The prints – around 50 of them, some partial, some complete with the imprints of toes – meandered through what would once have been a river bed. Approximately five individuals, adults and children of both sexes, winding their way south along the mudflats, perhaps searching for seafood.
‘We always think about geological time as being not on a human scale’ says Dr Tori Herridge, presenter of ‘Walking Through Time’ (Channel 4, Saturday 6th February, 8 pm), which opens with a closer look at the Happisburgh prints. ‘Which is true – but there are moments which are real, and leave their mark.
‘You get stopped in your tracks, because you think of geology as slow moving, but what we’re actually capturing when we uncover evidence like this are moments. In this case, a few individuals walking along a river bank. Footprints buried and eroded out, visible for a brief moment before they’re washed away.’
At the time the prints were made, Britain was not an island but a peninsula of Europe, joined by a land bridge to France. It is thought that the individuals who made them were migrants, adapting themselves to the colder northern climate. Theirs are the earliest known human footprints outside of Africa.
Another moment in geological time – the catastrophic flooding which erased that land bridge – is the subject of ‘Walking Through Time’, which airs this Saturday. Thought to have taken place 450,000 years ago, the massive inundation changed the course of Britain’s history, isolating it from Europe. By visiting sites around the country, Herridge explores how Britain changed before and after the megaflood, and examines the evidence for how and when it happened.
‘After that, everything changes’ she says. But the event itself would have been relatively, geologically speaking, brief.
‘It would have involved huge volumes of water – unimaginable volumes. Hundreds of times the power of Niagra Falls, pouring over the ridge between Calais and Dover. That kind of event, the scale of it, is rarely seen in human history, but it would have been momentary. Perhaps a matter of weeks or months.’
The evidence for this flooding event is largely unseen – canyons and river channels beneath the English Channel, punctuated by tear drop shaped islands. Recent research by Jenny Collier, who features in the programme, demonstrates that these island structures were carved from the bedrock, suggesting massive flooding was the cause.
As well as research by professional scientists, Herridge hopes the programme will highlight the important work carried out by amateur researchers.
‘We make a deliberate attempt not to separate the two. We’ve avoided scenes set in laboratories – the programme is about fieldwork, and making discoveries yourself. This is what makes geology fun – the camaraderie, the accessibility.’

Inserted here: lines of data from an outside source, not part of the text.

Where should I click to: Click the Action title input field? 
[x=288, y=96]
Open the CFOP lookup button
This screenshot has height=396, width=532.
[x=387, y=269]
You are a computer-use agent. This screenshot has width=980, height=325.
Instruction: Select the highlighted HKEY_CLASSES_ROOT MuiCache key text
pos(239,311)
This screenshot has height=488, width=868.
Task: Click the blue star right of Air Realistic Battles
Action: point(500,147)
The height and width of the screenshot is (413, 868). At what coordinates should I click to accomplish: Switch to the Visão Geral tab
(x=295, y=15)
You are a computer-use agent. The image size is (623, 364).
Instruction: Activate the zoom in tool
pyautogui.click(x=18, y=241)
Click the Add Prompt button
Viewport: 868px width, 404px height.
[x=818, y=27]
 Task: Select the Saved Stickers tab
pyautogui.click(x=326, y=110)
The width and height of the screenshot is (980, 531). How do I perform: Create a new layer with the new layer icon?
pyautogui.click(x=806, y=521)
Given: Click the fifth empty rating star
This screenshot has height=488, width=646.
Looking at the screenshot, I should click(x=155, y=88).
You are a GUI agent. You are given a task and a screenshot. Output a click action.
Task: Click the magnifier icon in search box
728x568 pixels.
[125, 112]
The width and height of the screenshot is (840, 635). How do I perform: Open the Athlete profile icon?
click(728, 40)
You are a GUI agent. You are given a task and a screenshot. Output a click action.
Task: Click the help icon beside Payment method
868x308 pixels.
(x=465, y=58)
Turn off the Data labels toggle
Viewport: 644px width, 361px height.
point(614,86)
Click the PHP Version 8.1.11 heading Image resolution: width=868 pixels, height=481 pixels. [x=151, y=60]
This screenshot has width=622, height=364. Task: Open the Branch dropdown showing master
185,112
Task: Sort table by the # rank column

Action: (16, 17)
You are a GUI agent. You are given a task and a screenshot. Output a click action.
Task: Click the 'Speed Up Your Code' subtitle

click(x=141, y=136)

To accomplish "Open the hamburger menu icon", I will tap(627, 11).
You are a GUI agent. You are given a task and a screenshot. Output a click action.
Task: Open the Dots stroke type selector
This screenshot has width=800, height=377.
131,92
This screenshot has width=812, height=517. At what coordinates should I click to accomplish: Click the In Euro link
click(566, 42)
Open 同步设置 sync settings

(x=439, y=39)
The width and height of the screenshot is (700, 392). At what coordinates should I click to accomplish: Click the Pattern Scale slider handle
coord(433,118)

Among Herridge’s interviewees is Margaret Hems, discoverer with her husband of the West Runton Mammoth. The Hems were skilled amateur palaeontologists, who searched their local area following stormy weather, looking for fossils. The large bone they discovered in December 1990 turned out to be the start of a major three month excavation, uncovering an 85% complete specimen.
Like the Happisburgh footprints, the mammoth is evidence of Britain’s pre-island past. Like the footprints, it was uncovered on the Norfolk coast following storms and, like the footprints, it preserves a moment in time. A male steppe mammoth in its prime, succumbing to a leg injury around 700,000 years ago and preserved beneath layers of sediment – but not before its body had been scavenged by hyenas, evidence of which were also discovered at the site.
‘Discoveries like this help us understand how relevant geology is today’ says Herridge. ‘We shouldn’t separate ourselves from the geological present. We shouldn’t forget that features which seem permanent aren’t – things can change in an instant, and have a lasting effect.
‘I hope that, after seeing the programme, when people next go out walking and hiking and look around them, they realise they can join in themselves. There are beautiful places in Britain you can visit, which hold fascinating secrets about our past.’